Mijn ervaring is dat je liever over je maagzweer, eeuwigdurende migraine, schaamluizen of holtorren praat dan over een depressie. Verdriet komt toch wel op je pad, daar hoef je zelf niets voor te doen. Maar wat nou als je een fantastisch rijk leven hebt, en daar niet van kan genieten?
Dan barst je van de schuldgevoelens. Je bent je bewust dat je het de mensen om je heen niet gemakkelijk maakt, en regelmatig ben ik boos op mezelf dat ik me niet kan “vermannen.” Je ledematen zijn loodzwaar, het is alsof er een zware last op je schouders drukt, en ondertussen verander je van een kleurenfoto in een zwart-wit plaatje.
Voor mijn gevoel sta ik op een kruispunt met louter doodlopende wegen. Het is als in een droom: hoe je je ook inspant, je komt niet vooruit op de weg van zuigende modder. Toen ik dat tegen Roos zei, antwoordde ze gevat: ‘Je hoeft toch niet over de weg te lopen. Dat doe jij in een bos ook niet.’
Bella, de schat, sprong op mijn schoot. Ze is net een hondje, dacht ik vertederd. Totdat ze een snoekduik in de koektrommel nam, en er met een kruidnootje vandoor ging. Vervolgens plofte Kind naast me neer, gaf me een zoen, en gedroeg zich zoals een puber betaamt: Eigen Maag Eerst.
Wat heb je op zo’n manier aan je huisgenoten?

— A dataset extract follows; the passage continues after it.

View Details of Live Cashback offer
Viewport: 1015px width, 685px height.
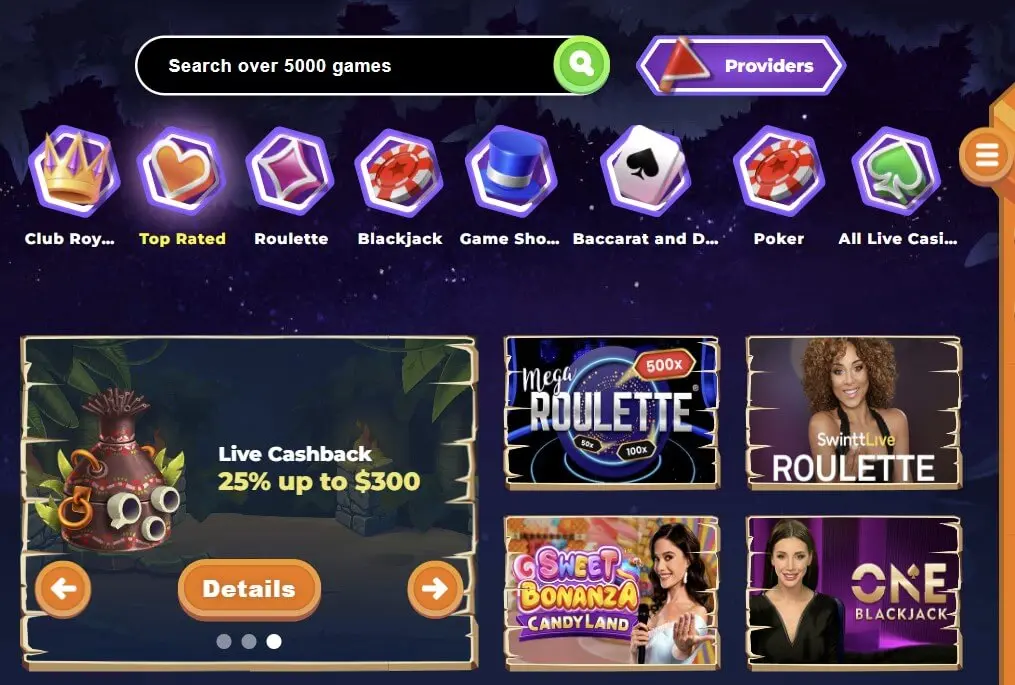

Lief heeft nog steeds geen genoeg van me. Hij gaat door tot de dood ons scheidt, zegt-ie. Hij werk 60 uur in de week en draait zijn hand niet om voor huishoudelijke klusjes. Tegen hem is geen enkele pil opgewassen. Op goede dagen pakken we een filmpje en eten we af en toe buiten de deur. Gelukkig heb ik geen horecaverbod 🙂
Recht zo die gaat, ga ik door tot het gaatje. Als het aan mij ligt, word ik Nederlands vrolijkste pessimist. “Een dag niet gelachen en ik leef nog steeds,” is mijn nieuwe strijdkreet. Want waarom zou alleen het leger des Heils die hebben?